Load the pre-trained [Flan-T5 model](https://huggingface.co/docs/transformers/model_doc/flan-t5) and its tokenizer from HuggingFace. Notice that you will be using the [small version](https://huggingface.co/google/flan-t5-base) of Flan-T5. Setting `torch_dtype=torch.bfloat16` specifies the data type to be used by this model, which can reduce GPU memory usage since `bfloat16` uses half as much memory per number compared to `float32`, the default precision for most models.

In [4]:
model_name = 'google/flan-t5-base'

original_model = AutoModelForSeq2SeqLM.from_pretrained(model_name, torch_dtype=torch.bfloat16)
tokenizer = AutoTokenizer.from_pretrained(model_name)

▶ Required actions:
[1] Reproduce the Flan-T5 loading text from "Load the pre-trained" up to and including "tokenizer = AutoTokenizer.from_pretrained(model_name)".
[2] Answer these questions using the Flan-T5 loading text, one answer per line with matching letters:
(a) How much memory per number does `bfloat16` use compared to `float32`?
(b) What value is assigned to `model_name` in the code?
(c) Which class is used to load the tokenizer?

▶ Given records:

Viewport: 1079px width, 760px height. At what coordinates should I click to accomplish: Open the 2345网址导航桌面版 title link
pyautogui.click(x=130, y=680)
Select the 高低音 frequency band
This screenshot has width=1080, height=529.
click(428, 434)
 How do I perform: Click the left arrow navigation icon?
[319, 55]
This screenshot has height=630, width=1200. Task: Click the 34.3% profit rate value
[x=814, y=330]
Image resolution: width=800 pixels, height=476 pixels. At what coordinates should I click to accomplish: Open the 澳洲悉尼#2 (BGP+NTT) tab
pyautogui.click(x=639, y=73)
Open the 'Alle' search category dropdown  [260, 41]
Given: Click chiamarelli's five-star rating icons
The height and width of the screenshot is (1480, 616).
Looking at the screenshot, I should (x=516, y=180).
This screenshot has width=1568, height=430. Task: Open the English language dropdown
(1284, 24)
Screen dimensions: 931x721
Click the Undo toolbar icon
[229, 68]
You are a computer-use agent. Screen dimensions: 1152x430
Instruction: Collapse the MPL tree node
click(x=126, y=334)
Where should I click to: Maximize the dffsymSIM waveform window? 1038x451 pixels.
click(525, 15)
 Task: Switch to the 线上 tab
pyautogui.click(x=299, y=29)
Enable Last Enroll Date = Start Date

▶ Solution list:
[1]
Load the pre-trained [Flan-T5 model](https://huggingface.co/docs/transformers/model_doc/flan-t5) and its tokenizer from HuggingFace. Notice that you will be using the [small version](https://huggingface.co/google/flan-t5-base) of Flan-T5. Setting `torch_dtype=torch.bfloat16` specifies the data type to be used by this model, which can reduce GPU memory usage since `bfloat16` uses half as much memory per number compared to `float32`, the default precision for most models.

In [4]:
model_name = 'google/flan-t5-base'

original_model = AutoModelForSeq2SeqLM.from_pretrained(model_name, torch_dtype=torch.bfloat16)
tokenizer = AutoTokenizer.from_pretrained(model_name)

[2]
(a) Half as much.
(b) 'google/flan-t5-base'
(c) AutoTokenizer